ユーリがイオスの歴史を勉強し始めて、1カ月が経った。

偶に帝都から出て情報収集するときもあるが、何故かアーデンが付いてくる。

本人曰く護衛とのことだが、それは本来兵士である私の役目ではないのだろうか。

取り合えず目的の邪魔をする気配はないので黙っているが、着いてくるくらいなら素直に教えてくれればいいものを。

彼なら、私が何を調べてるのか直に検討が付くはずだ。








「…はぁ、やはりどれだけ読んでも分からないな」

ユーリは分厚い歴史書を閉じると、ため息を吐いた。
そう簡単に行くとは思っていないが、ここまで何も情報が掴めないと、意図的に消された可能性がある。

「……ルシス…か」

冗談か本気か分からないが、アーデンが滅ぶのを願っている国。
まだルシスだけ行ってないが、そもそも今の帝都とルシスの情勢はあまりよろしくない。

ダメもとでアーデンに頼んでみたが、案の定却下された。

分かってはいたものの、完全に打つ手を失ったユーリは、どうしたものかと頭を悩ませた。

脳裏に過るのは神話での出来事。

神々と深い繋がりがあるルシスであるから、アーデンに関する情報があるとすればもうここしかないと思っていた。

「さて、どうしたものか」

黙って忍び込んでもいいのだが、あのアーデンにバレずに数日間不在にすることなどできるのだろうか。
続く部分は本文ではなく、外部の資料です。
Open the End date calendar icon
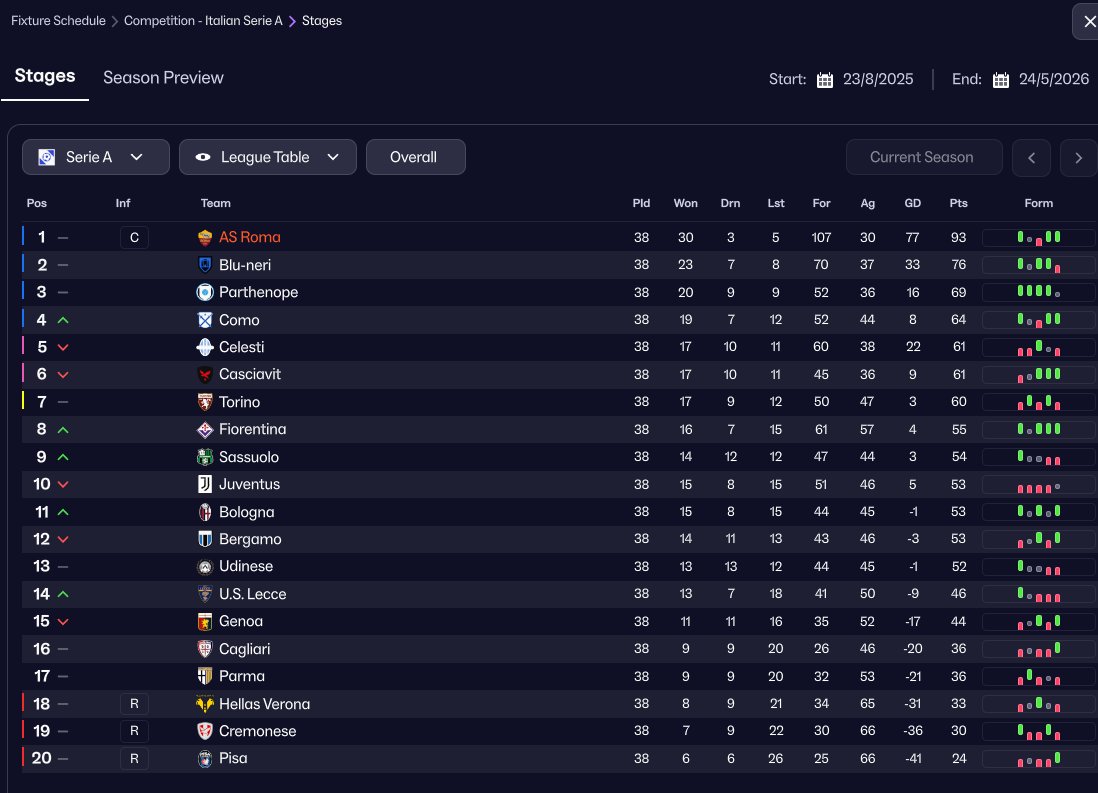1098x793 pixels. (x=1001, y=80)

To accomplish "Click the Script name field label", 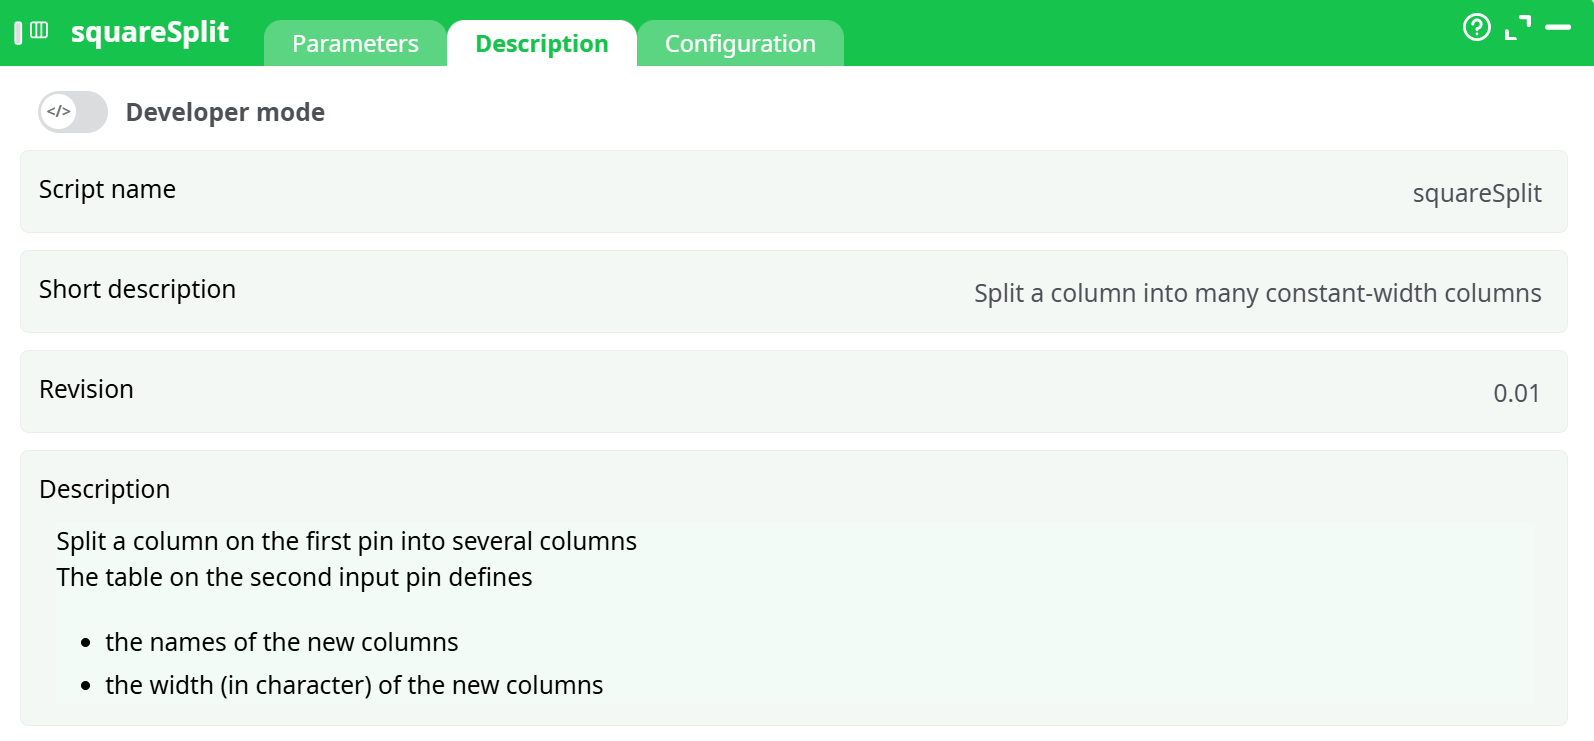I will 107,189.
一歩間違えれば国際問題に発達するようなことをユーリは考えていたが、彼女は本気だった。

もうここまで来たら後には引けない。

何が何でもアーデンの過去を調べる気でいたのだ。
















ーーーー♪




窓から差し込む夕日をぼんやりと眺めていると、不意に歌が聞こえた気がした。




ーーーこれ…は………から…


不審に思って辺りを見渡すと、突然激しい頭痛に襲われる。


神凪…六神…寄生虫…クリスタル………ルシスの王子


脳内では処理しきれない情報が一気に流れ込んできて、ユーリは思わず頭を抱え込んだ。






ーーーーいい?この歌は先祖代々伝わる歌で…




なんなんだ、これは……




ーーーー彼を救えるのは、神凪の血を引くあなたしかいないの


知らない声と歌が脳内に鳴り響く。








気が付けばユーリは意識を失っていた。